By living together, families say they are better able to meet one another’s needs for child and elder care. Moreover, money saved on rent can help finance a graduate degree, a job search or a down payment on a house, or offset the costs of long-term care.
Of course, such arrangements also pose challenges. Families say it is important to gauge compatibility carefully and set ground rules to ensure privacy and fairness.
“We call before we come over,” says Marti Monroe, 69 years old. In 2005, Ms. Monroe and her husband, Dane Steck, 64, financed the construction of a one-bedroom home on the seven-acre property her son and daughter-in-law, Mike and Jody Malterre, own in Eagle, Idaho. The Malterres and their two daughters live in an adjacent 4,200-square-foot home.
With full-time jobs, the Malterres “don’t have a lot of time,” says Ms. Monroe, a part-time educator. So she and her husband pitch in by ferrying their grandchildren to activities and tending to the property’s vegetable garden and fruit trees, among other things.
Before setting up an extended household, advisers say a family should devise a financial plan that works for all parties. Often, a simple written agreement is enough, says Peter Canniff, a Nashua, N.H., financial planner.
Those who prefer a temporary arrangement should “work out an exit strategy”—for example, by estimating how long it will take a person experiencing financial problems to regain his or her footing, he says.
In many cases, Mr. Canniff adds, it is a good idea to charge rent. “When kids end up back at home, it can hold back the parents’ ability to save for their own retirement,” he says.
Some “landlords” simply aim to cover the extra expenses they incur. In that case, they owe no taxes on the payments they receive, says Jeffrey Bloom, an elder-law attorney in Boston. Some even return the rent as a gift when a relative moves out.

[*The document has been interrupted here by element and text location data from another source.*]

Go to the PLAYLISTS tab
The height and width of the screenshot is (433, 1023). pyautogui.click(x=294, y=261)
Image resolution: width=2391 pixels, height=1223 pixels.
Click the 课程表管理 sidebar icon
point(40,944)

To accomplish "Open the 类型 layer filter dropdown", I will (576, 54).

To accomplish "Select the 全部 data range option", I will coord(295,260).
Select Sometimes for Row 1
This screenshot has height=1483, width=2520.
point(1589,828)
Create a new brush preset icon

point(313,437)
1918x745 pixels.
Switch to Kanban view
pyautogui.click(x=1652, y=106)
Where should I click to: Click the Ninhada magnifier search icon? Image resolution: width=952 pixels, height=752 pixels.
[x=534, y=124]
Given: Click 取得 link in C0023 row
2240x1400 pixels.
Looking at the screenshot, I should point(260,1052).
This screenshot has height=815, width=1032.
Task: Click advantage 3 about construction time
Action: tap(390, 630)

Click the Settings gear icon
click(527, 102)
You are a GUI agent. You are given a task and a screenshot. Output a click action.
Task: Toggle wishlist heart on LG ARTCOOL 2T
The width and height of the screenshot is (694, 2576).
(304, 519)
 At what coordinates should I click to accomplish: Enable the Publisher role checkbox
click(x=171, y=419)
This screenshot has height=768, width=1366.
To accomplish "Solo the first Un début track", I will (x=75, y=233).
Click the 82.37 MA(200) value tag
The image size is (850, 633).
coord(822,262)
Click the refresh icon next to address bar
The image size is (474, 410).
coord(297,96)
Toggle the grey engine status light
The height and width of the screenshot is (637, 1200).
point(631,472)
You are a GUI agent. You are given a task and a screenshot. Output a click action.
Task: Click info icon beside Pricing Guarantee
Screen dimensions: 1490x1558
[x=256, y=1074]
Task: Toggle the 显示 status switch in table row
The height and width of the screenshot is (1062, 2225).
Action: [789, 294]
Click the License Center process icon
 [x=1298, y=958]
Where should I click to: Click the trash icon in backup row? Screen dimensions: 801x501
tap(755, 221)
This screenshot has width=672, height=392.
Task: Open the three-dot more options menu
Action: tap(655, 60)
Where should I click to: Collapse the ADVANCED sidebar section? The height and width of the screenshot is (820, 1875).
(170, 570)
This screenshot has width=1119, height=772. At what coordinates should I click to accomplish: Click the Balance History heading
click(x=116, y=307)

When generations join forces to purchase or modify a property, each should retain an adviser to review the tax and estate-planning consequences and protect their investment in the event the union dissolves.
The most obvious solution—joint ownership—can cause estate-planning headaches, says financial planner Paul Royal. In 2005, Mr. Royal, 48, and his wife Bonnie, 39, purchased an Exeter, N.H., home with a basement apartment for his parents. (Mr. Royal’s father has since died.)
Although the home was a stretch for the younger Royals, they decided against joint ownership, as the elder Royals’ estate plan calls for their assets to be distributed equally among their three children. “We’d have a limited amount of time to sell the house and put the assets into the estate so they could be divided up,” Mr. Royal says.
Joint ownership also can pose problems for those who may need to rely on Medicaid to cover future nursing-home costs, says Mr. Canniff. Applicants must show that they have limited assets, and gifts to family members can delay eligibility for benefits.
In the end, the Royals financed their home with a mortgage and a second loan from Mr. Royal’s parents. As a lender, Lois Royal, 82, holds a lien on the property. Mr. Royal says he is able to cover his monthly interest-only payment on the family loan with the rent he charges his mother.
To generate cash to cover the principal—which will come due on his mother’s death—Mr. Royal refinanced his mortgage. Under the terms of the family loan, he adds, his mother has the right to forgive all or a portion of the obligation.
Some families structure loans from elders so the remaining debt is canceled upon a parent’s death, says Mr. Bloom. Yet another alternative: a so-called life estate. Under such an arrangement, a parent exchanges a lump sum for the right to live in a home until death, when the parent’s interest in the property evaporates. But if the home is sold while the parent is still alive, the life estate provides some protection in the form of a share of the home’s proceeds.